■ **Document passage**:
= = = = = = =
01-12-2014, 03:28 PM
To The Other Woman,
I can't promise I know how your man feels right now but I can tell you how I have felt and maybe that can provide some insight.
So I will speak as if in general but I am really referring to myself.
So a man is missing something and longing for something to complete himself. He has a life but he has a need and so he adds to that life. If his need is met by a woman that is what he adds. Even if he already has one. Thus an affair.
For awhile the woman fills what is missing. She takes up the space that was already empty. He doesn't have to give up so much except maybe his sense of having been loyal or always truthful. And usually that is approached in small steps so that the loss of integrity is shaved off a little at a time.
Once the empty space is consumed though he has to start making decisions. He can halt the growth of his relationship with the OW so that she stops taking more space. So that the affair stays at some static point, essentially forever. If the OW is ok with this I suspect that it could just stay that way.
I suppose some MM can leave it like that but...
If he does this he may find he is again missing that intimate relationship he was trying to obtain in the first place. You see, by lying to his W, he is destroying the intimacy he had with her. By limiting the approach of the OW he is preventing intimacy with her. He is thus alone again so...
He makes more room by moving things out of his mental house. The W starts getting less space, and it is given to the OW instead. Neither has it all.
The man is now jumping between two lives. And also perhaps two identities. Like reading a science fiction novel at the same time as a romance novel. While you are reading one you are not even thinking about the other.
Mental stability not assured.
So depending, I suppose, on how he sees himself he is losing his self identity. Honorable? not anymore, Truthful? not anymore, Loyal? not anymore. Provider? to whom? Family man? to which?
He has built two houses. No matter the state now, each beam and brick was placed by his hand to provide a warm place, a home, a fortress...
or does it not sometimes look very like a prison?
But the world shall not have it this way. We may only live in one house. So long as they both stand he is a divided man. No one shall have such a man.
= = = = = = =
■ **Supplied records**:
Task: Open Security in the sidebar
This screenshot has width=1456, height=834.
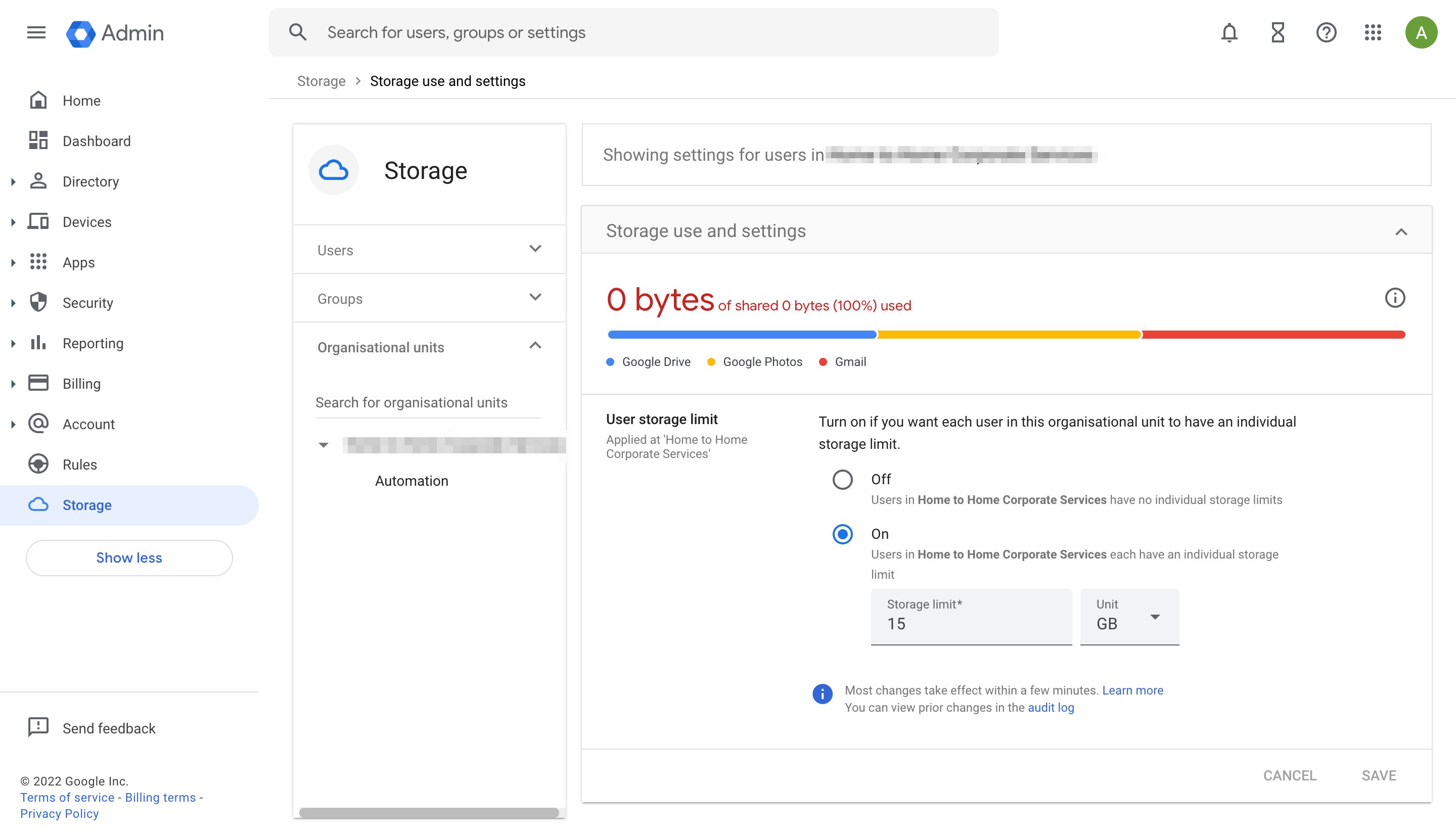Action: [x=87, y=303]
= = = = = = =
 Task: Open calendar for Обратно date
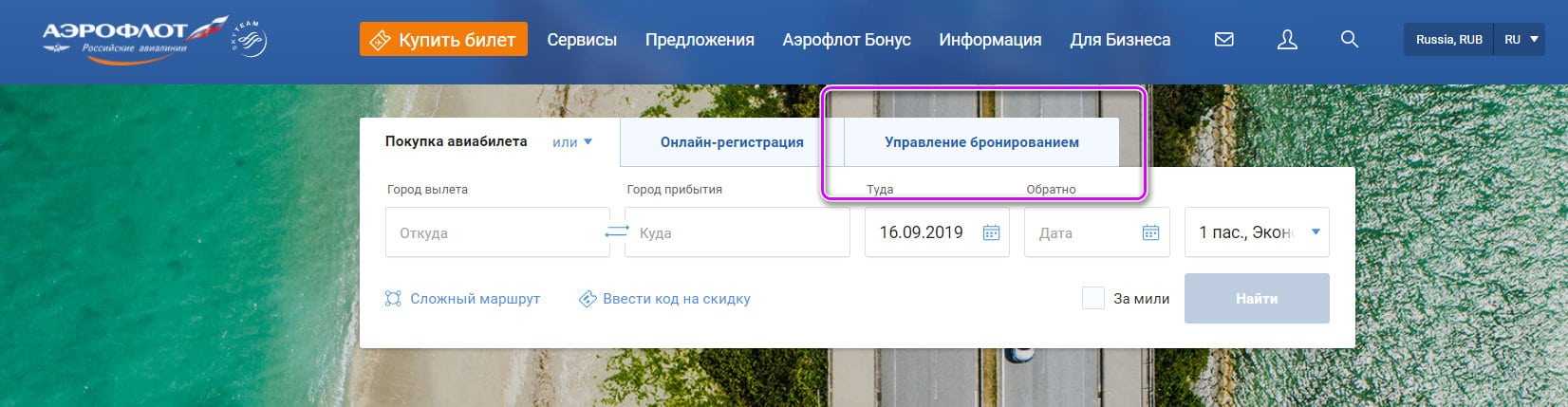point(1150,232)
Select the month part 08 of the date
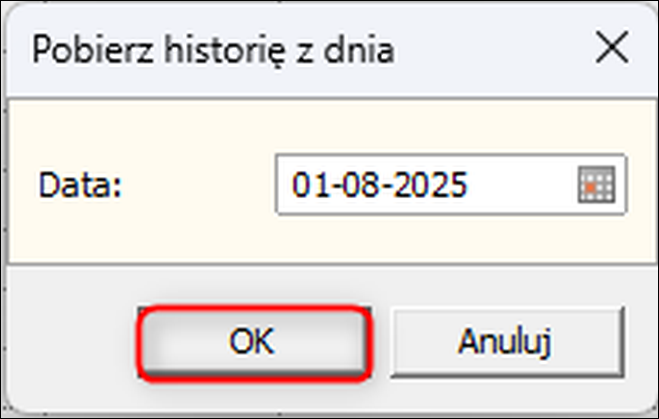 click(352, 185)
= = = = = = =
■ **Task 1**:
Reproduce the letter to the other woman verbatim, starting at "01-12-2014, 03:28 PM" and ending at "Thus an affair.".
■ **Task 2**:
Raise every coordinate in the answers by 44 in the rows starting at the line that contains "Task: Open calendar for Обратно date" and ending at the line that contains "click(352, 185)". Write out only those lines again, requests included, and leave the pictures out.

■ **Final result 1**:
01-12-2014, 03:28 PM
To The Other Woman,
I can't promise I know how your man feels right now but I can tell you how I have felt and maybe that can provide some insight.
So I will speak as if in general but I am really referring to myself.
So a man is missing something and longing for something to complete himself. He has a life but he has a need and so he adds to that life. If his need is met by a woman that is what he adds. Even if he already has one. Thus an affair.

■ **Final result 2**:
 Task: Open calendar for Обратно date
point(1194,276)
Select the month part 08 of the date
 click(396, 229)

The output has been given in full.